*** Material for this task ***

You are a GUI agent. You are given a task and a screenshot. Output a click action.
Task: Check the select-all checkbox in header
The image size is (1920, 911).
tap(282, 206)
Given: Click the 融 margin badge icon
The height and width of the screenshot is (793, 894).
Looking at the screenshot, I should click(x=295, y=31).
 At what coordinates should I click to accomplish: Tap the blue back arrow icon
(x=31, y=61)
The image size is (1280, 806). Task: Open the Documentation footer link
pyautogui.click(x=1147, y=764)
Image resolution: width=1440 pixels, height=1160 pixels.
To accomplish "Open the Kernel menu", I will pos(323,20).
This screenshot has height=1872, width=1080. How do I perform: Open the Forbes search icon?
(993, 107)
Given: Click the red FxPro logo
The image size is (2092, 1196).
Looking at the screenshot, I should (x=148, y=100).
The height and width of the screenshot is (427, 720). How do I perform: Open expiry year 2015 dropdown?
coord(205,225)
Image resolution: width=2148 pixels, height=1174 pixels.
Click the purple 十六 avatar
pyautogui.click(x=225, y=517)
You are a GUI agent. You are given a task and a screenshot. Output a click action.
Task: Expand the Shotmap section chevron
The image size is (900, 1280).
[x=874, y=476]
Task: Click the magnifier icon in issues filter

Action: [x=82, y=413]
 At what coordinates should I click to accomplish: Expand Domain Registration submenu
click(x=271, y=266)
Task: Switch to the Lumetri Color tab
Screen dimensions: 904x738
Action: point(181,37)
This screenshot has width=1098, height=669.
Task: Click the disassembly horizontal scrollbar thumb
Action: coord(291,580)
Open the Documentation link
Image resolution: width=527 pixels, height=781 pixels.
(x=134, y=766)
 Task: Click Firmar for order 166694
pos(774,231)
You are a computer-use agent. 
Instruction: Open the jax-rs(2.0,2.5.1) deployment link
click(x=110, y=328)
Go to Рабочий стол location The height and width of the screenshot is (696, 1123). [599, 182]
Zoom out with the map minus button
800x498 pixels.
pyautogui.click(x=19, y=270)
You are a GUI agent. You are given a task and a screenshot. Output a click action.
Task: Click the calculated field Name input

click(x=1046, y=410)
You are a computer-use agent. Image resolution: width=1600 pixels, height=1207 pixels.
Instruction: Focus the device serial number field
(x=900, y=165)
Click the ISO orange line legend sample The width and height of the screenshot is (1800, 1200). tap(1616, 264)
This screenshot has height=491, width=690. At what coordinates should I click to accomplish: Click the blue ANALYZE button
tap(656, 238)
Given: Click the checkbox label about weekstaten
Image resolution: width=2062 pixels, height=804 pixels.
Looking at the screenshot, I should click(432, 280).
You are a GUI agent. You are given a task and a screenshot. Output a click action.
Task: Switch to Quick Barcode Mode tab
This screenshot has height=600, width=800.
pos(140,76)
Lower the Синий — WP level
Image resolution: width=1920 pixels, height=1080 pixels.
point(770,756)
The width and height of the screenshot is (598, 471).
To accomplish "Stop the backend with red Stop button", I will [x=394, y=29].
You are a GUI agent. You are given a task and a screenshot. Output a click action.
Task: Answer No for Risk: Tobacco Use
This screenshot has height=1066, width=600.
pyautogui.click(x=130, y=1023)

*** End of Material for this task ***

# What you will do:
The entire set of entries, and nothing else, should be set down exactly.

# Result of this task:
You are a GUI agent. You are given a task and a screenshot. Output a click action.
Task: Check the select-all checkbox in header
The image size is (1920, 911).
tap(282, 206)
Given: Click the 融 margin badge icon
The height and width of the screenshot is (793, 894).
Looking at the screenshot, I should click(x=295, y=31).
 At what coordinates should I click to accomplish: Tap the blue back arrow icon
(x=31, y=61)
The image size is (1280, 806). Task: Open the Documentation footer link
pyautogui.click(x=1147, y=764)
Image resolution: width=1440 pixels, height=1160 pixels.
To accomplish "Open the Kernel menu", I will pos(323,20).
This screenshot has height=1872, width=1080. How do I perform: Open the Forbes search icon?
(993, 107)
Given: Click the red FxPro logo
The image size is (2092, 1196).
Looking at the screenshot, I should (x=148, y=100).
The height and width of the screenshot is (427, 720). How do I perform: Open expiry year 2015 dropdown?
coord(205,225)
Image resolution: width=2148 pixels, height=1174 pixels.
Click the purple 十六 avatar
pyautogui.click(x=225, y=517)
You are a GUI agent. You are given a task and a screenshot. Output a click action.
Task: Expand the Shotmap section chevron
The image size is (900, 1280).
[x=874, y=476]
Task: Click the magnifier icon in issues filter

Action: [x=82, y=413]
 At what coordinates should I click to accomplish: Expand Domain Registration submenu
click(x=271, y=266)
Task: Switch to the Lumetri Color tab
Screen dimensions: 904x738
Action: point(181,37)
This screenshot has width=1098, height=669.
Task: Click the disassembly horizontal scrollbar thumb
Action: coord(291,580)
Open the Documentation link
Image resolution: width=527 pixels, height=781 pixels.
(x=134, y=766)
 Task: Click Firmar for order 166694
pos(774,231)
You are a computer-use agent. 
Instruction: Open the jax-rs(2.0,2.5.1) deployment link
click(x=110, y=328)
Go to Рабочий стол location The height and width of the screenshot is (696, 1123). [599, 182]
Zoom out with the map minus button
800x498 pixels.
pyautogui.click(x=19, y=270)
You are a GUI agent. You are given a task and a screenshot. Output a click action.
Task: Click the calculated field Name input

click(x=1046, y=410)
You are a computer-use agent. Image resolution: width=1600 pixels, height=1207 pixels.
Instruction: Focus the device serial number field
(x=900, y=165)
Click the ISO orange line legend sample The width and height of the screenshot is (1800, 1200). tap(1616, 264)
This screenshot has height=491, width=690. At what coordinates should I click to accomplish: Click the blue ANALYZE button
tap(656, 238)
Given: Click the checkbox label about weekstaten
Image resolution: width=2062 pixels, height=804 pixels.
Looking at the screenshot, I should click(432, 280).
You are a GUI agent. You are given a task and a screenshot. Output a click action.
Task: Switch to Quick Barcode Mode tab
This screenshot has height=600, width=800.
pos(140,76)
Lower the Синий — WP level
Image resolution: width=1920 pixels, height=1080 pixels.
point(770,756)
The width and height of the screenshot is (598, 471).
To accomplish "Stop the backend with red Stop button", I will [x=394, y=29].
You are a GUI agent. You are given a task and a screenshot. Output a click action.
Task: Answer No for Risk: Tobacco Use
This screenshot has height=1066, width=600.
pyautogui.click(x=130, y=1023)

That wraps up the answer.